In deze zaak heeft het gerechtshof 's-Hertogenbosch op 26 april 2017 uitspraak gedaan in hoger beroep tegen een vonnis van de rechtbank Maastricht van 6 april 2012. De zaak betreft de ontneming van wederrechtelijk verkregen voordeel uit grootschalige hennepteelt. De veroordeelde had hoger beroep ingesteld tegen de beslissing van de rechtbank, die het geschatte wederrechtelijk verkregen voordeel op € 365.049,43 had vastgesteld en de veroordeelde had verplicht tot betaling van dit bedrag aan de Staat. Het hof heeft het vonnis van de rechtbank vernietigd, omdat het hof zich niet kon verenigen met de vaststelling van het voordeel.
Het hof heeft de zaak opnieuw beoordeeld op basis van de door de advocaat-generaal en de verdediging ingebrachte argumenten. De verdediging stelde dat het voordeel op € 4.500,- moest worden vastgesteld en dat de hennepteelt pas in november 2010 was begonnen. Het hof heeft echter geoordeeld dat de veroordeelde eerder bij de hennepteelt betrokken was en heeft de periode van hennepteelt vastgesteld op 1 juli 2009. Het hof heeft de opbrengsten van de hennepteelt berekend en de kosten in mindering gebracht, waaronder huur- en elektriciteitskosten.

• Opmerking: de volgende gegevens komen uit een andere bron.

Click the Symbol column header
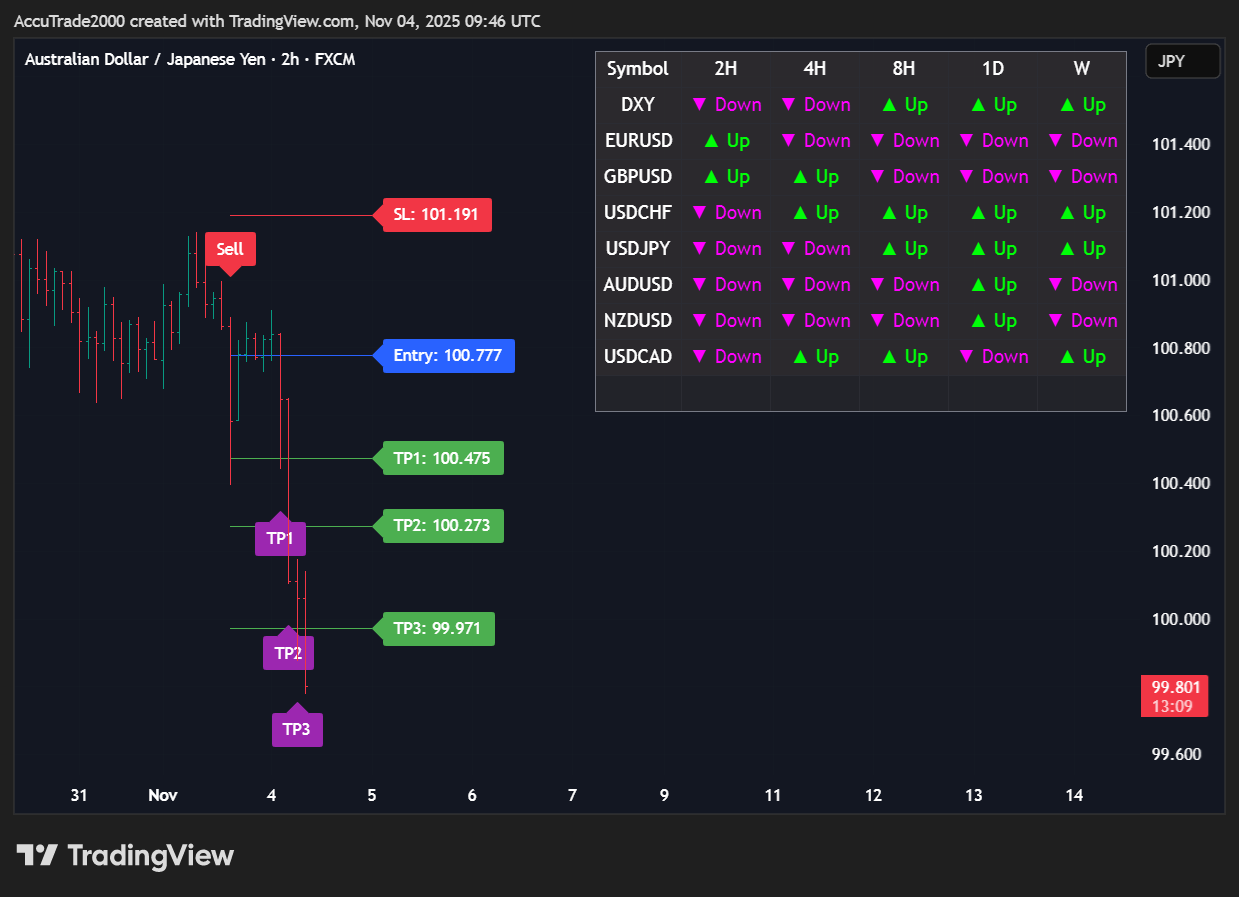This screenshot has width=1239, height=897. 638,69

Uiteindelijk heeft het hof het geschatte voordeel vastgesteld op € 240.461,14, dat op ponds-pondsgewijze wijze over drie betrokkenen is verdeeld. De veroordeelde is verplicht gesteld tot betaling van een bedrag van € 235.461,14 aan de Staat ter ontneming van het wederrechtelijk verkregen voordeel. Het hof heeft rekening gehouden met de overschrijding van de redelijke termijn in de procedure en heeft de betalingsverplichting gematigd met € 5.000,-. De beslissing is gegrond op artikel 36e van het Wetboek van Strafrecht.